# Start of Task material

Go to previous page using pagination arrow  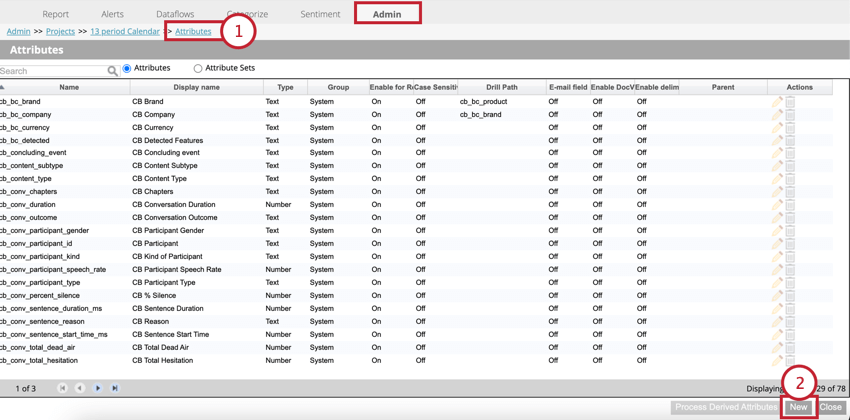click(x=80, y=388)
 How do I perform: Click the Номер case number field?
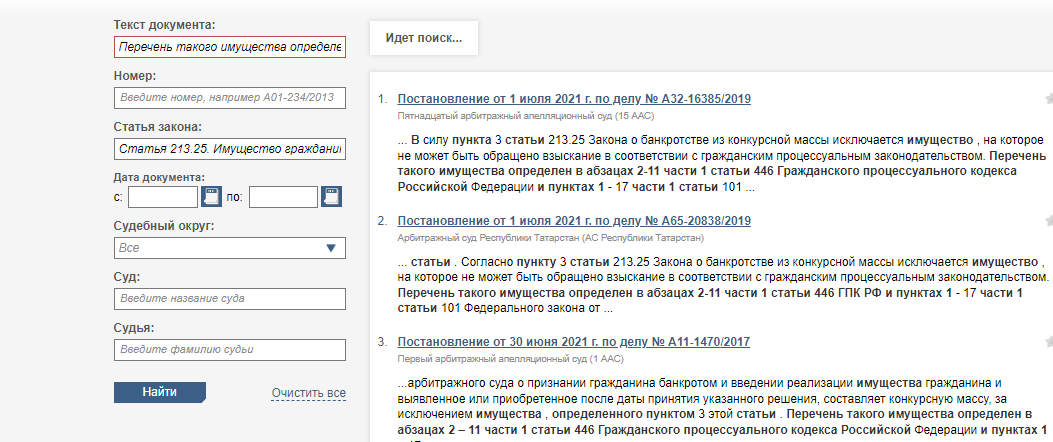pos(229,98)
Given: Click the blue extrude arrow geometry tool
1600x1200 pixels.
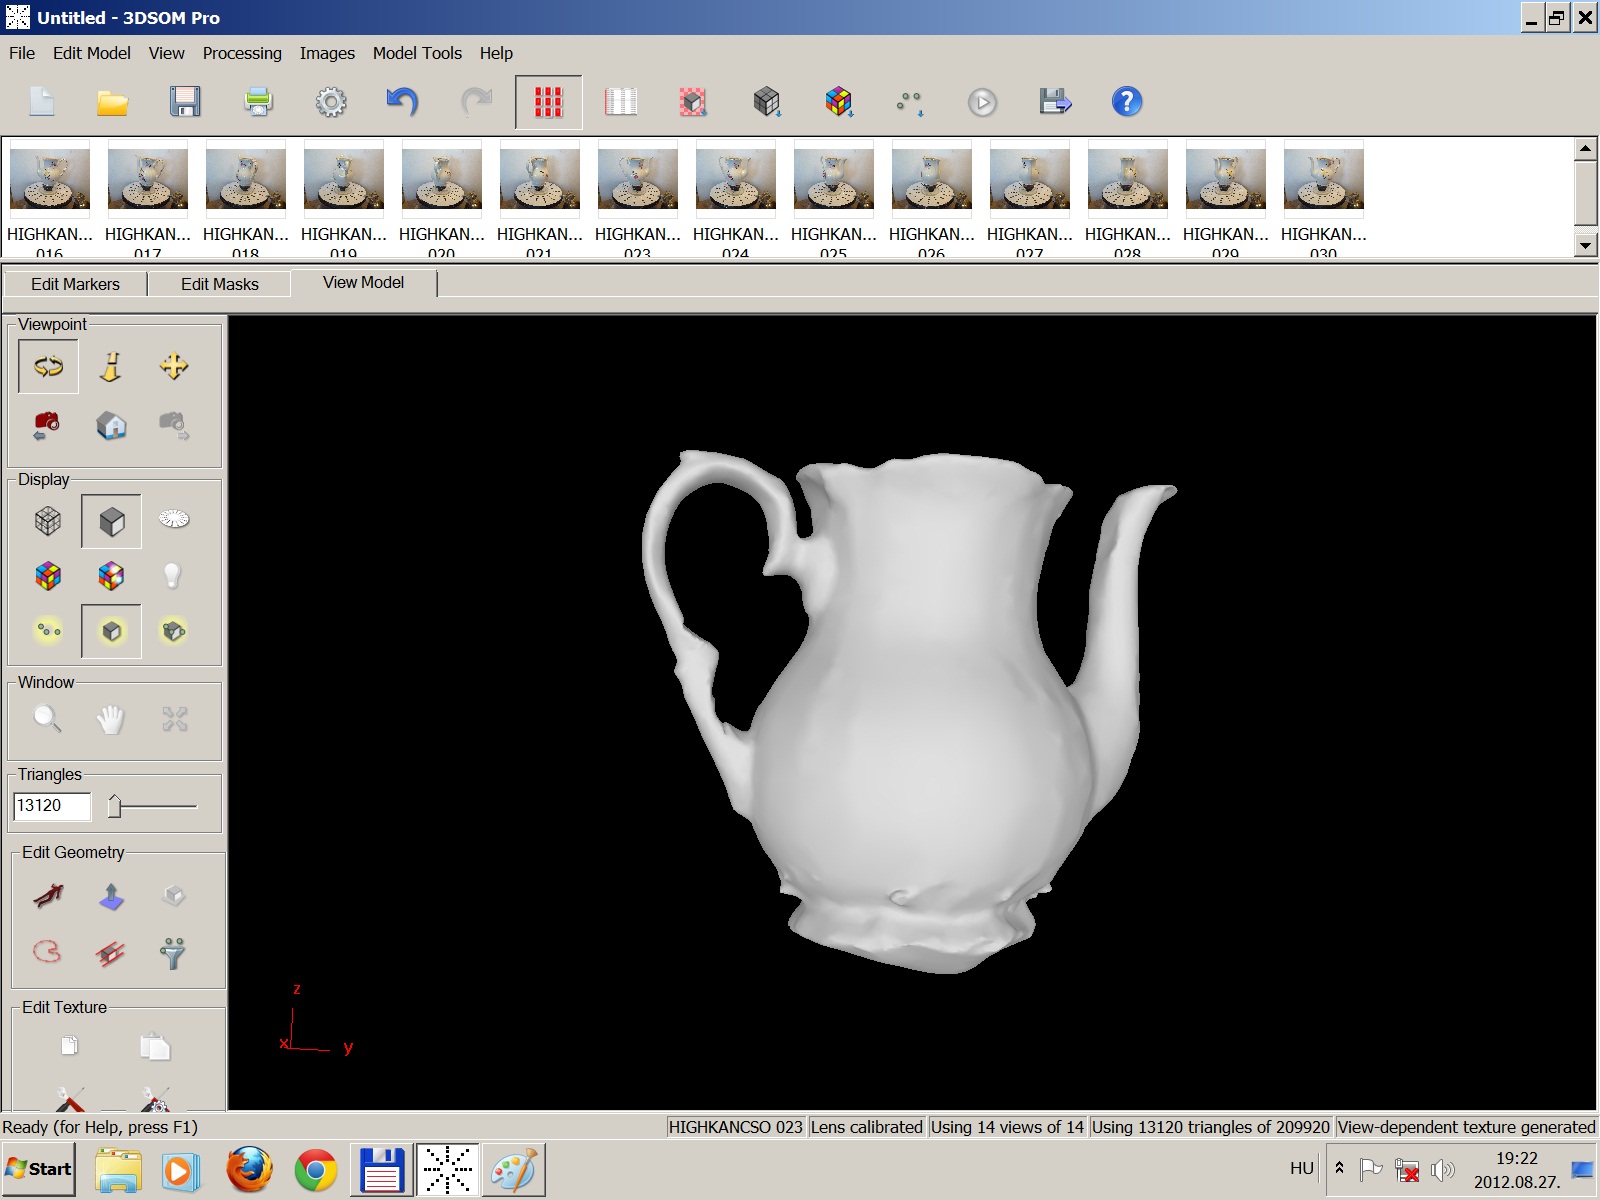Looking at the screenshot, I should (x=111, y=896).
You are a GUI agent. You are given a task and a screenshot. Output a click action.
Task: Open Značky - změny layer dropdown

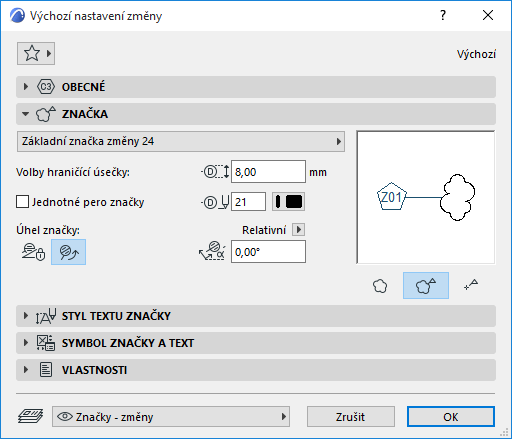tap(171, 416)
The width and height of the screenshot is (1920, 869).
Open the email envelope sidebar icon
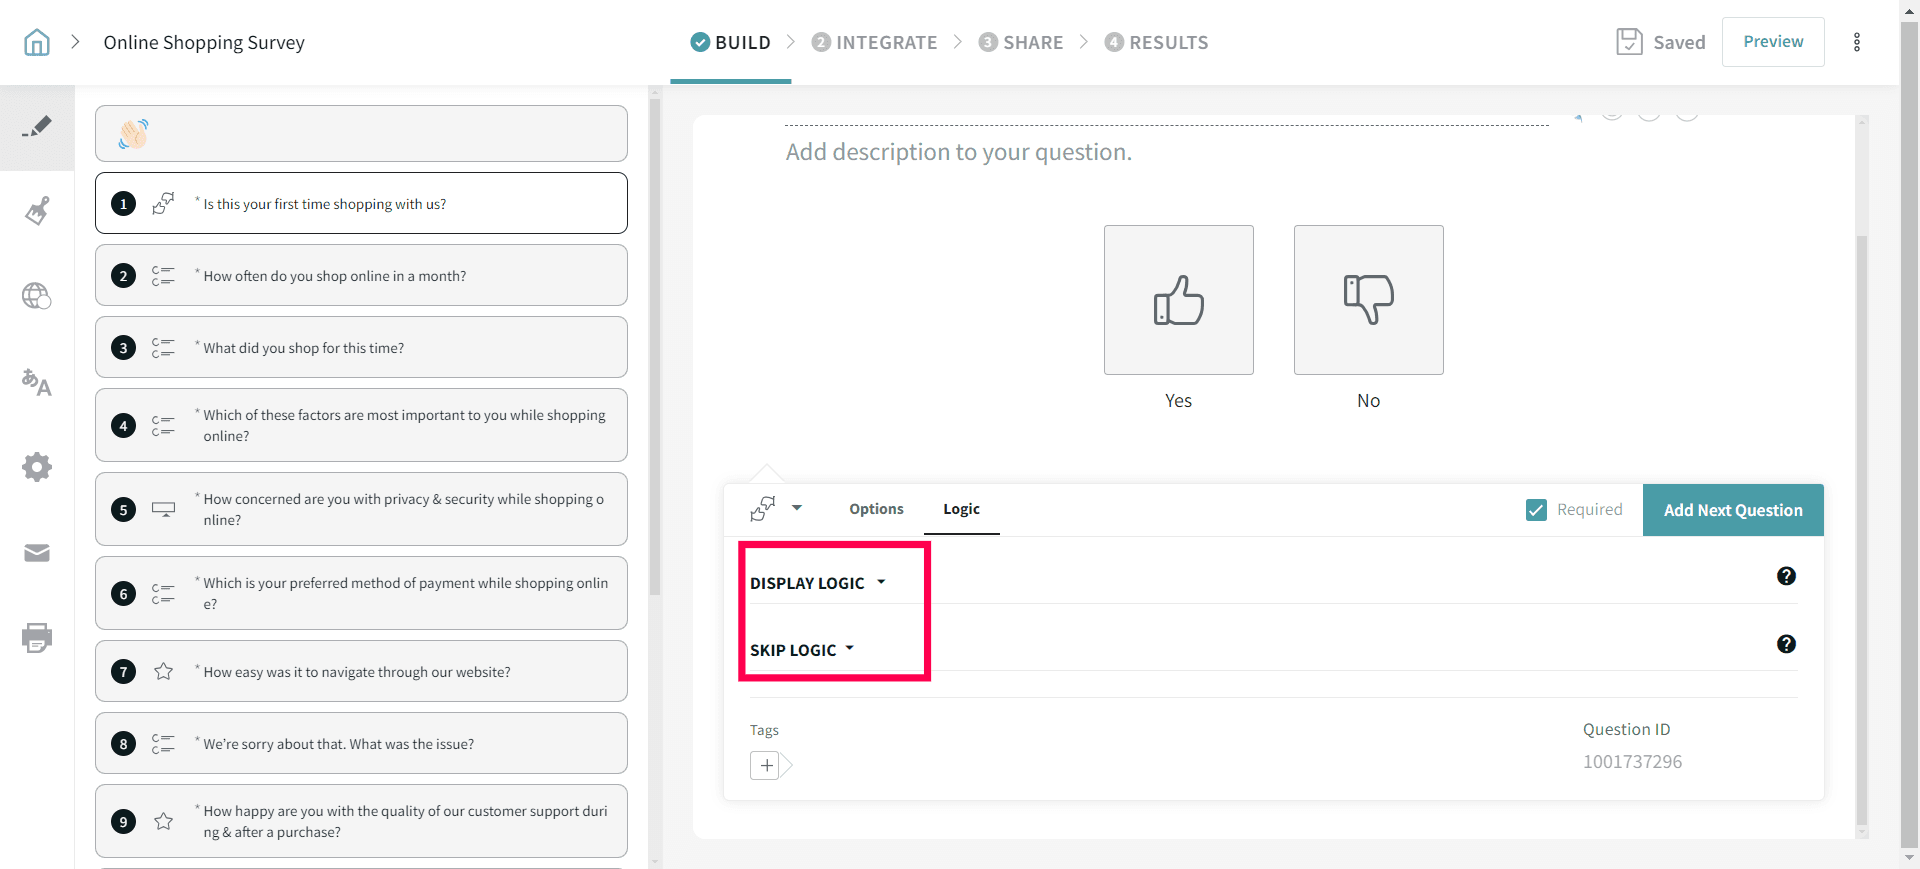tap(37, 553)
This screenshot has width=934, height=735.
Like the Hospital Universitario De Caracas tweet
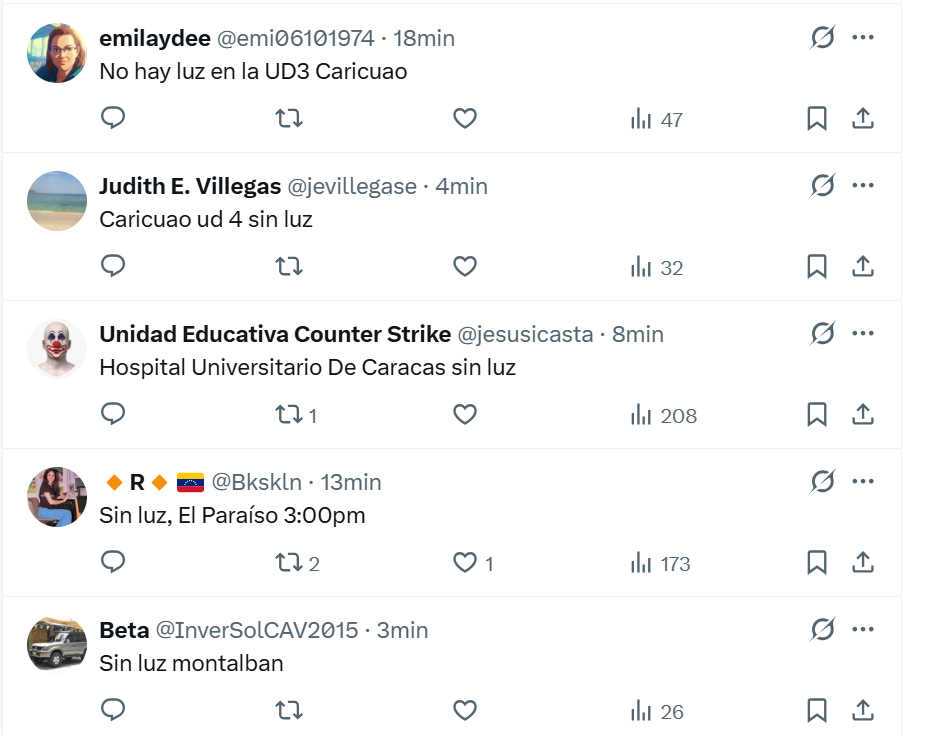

# End of Task material

- **Request**:
Copy out word for word the lines from the one containing "The width and" through the end of the items. Leave the pictures out.

- **Task output**:
The width and height of the screenshot is (1920, 869).
Open the email envelope sidebar icon
tap(37, 553)
This screenshot has width=934, height=735.
Like the Hospital Universitario De Caracas tweet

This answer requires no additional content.